Nazli lived out the rest of her days in an apartment provided by a friend in West Los Angeles.  David Rosen writes in his book that he believed that Shams Pahlavi, the elder sister of the Shah of Iran, Fawzia’s ex husband, helped pay Queen Nazli’s bills.  But in 1978, Fathia’s jewellery also had to be sold to meet outstanding debts.

The life of Queen Nazli was a captivating and poignant tale, akin to a magnificent bird caught in a gilded cage.  Her spirit, fierce and independent, was constrained by the confines of her time and position.  In the annals of royal households, “all that glitters is not gold” and the appearance of wealth and privilege often belies the inner struggles and sacrifices endured by their inhabitants. 

Queen Nazli’s journey, spanning from her Egyptian childhood in Alexandria to her life in Abdeen Palace in Cairo to her later years in the United States, was marked by a resolute determination to navigate a path guided by her heart, enduring the pains of familial disapproval and financial adversity.  Her story is a testament to the enduring strength of the human spirit, as she navigated her own way, embracing her true self, transcending the boundaries imposed upon her and ultimately abiding by the consequences of her decisions.  

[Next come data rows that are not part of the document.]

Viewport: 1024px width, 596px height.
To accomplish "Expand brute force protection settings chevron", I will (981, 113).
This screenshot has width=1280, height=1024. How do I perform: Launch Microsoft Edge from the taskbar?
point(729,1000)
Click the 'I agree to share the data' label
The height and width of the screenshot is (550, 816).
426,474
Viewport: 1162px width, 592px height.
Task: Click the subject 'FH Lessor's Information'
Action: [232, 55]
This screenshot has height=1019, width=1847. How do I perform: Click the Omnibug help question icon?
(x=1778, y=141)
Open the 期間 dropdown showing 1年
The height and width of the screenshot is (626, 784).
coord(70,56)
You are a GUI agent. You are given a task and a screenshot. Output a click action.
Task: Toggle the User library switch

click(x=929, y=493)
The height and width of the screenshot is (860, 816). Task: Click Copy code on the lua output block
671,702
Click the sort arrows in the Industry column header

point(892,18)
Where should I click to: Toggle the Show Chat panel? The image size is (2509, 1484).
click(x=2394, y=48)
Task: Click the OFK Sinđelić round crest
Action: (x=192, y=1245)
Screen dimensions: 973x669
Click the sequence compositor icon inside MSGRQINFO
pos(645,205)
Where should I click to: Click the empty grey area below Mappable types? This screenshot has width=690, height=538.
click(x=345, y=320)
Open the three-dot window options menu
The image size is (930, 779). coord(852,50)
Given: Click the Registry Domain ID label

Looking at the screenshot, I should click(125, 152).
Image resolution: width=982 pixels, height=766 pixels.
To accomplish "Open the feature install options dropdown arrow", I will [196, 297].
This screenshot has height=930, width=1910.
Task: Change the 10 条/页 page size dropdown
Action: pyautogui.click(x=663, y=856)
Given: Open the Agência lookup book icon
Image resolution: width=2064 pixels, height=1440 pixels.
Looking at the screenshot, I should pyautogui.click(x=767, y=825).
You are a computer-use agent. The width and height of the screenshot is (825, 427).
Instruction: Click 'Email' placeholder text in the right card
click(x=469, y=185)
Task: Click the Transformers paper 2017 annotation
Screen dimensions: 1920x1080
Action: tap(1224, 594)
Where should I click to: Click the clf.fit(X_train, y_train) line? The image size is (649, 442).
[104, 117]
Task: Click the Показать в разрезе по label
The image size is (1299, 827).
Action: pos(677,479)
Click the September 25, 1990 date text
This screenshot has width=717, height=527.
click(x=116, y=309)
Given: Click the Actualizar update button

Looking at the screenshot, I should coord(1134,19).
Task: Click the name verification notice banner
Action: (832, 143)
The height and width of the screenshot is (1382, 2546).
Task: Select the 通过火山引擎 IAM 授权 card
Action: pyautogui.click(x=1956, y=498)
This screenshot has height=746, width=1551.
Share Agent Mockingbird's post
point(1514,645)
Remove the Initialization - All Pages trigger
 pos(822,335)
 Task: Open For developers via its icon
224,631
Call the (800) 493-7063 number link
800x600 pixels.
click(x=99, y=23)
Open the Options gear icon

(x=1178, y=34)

Queen Nazli never returned to Egypt.  Just two years after Fathia’s murder, on May 29, 1978, Queen Nazli of Egypt passed away in California at the age of 83.  She is buried at Holy Cross Cemetery in Culver City, Los Angeles County, California, near her daughter Fathia. Her daughter, Faiza passed away on 5 June 1994, aged 70 and was cremated.  Her memorial plaque is in Westwood Memorial Park, Westwood, Los Angeles County, California.  Rest in Peace.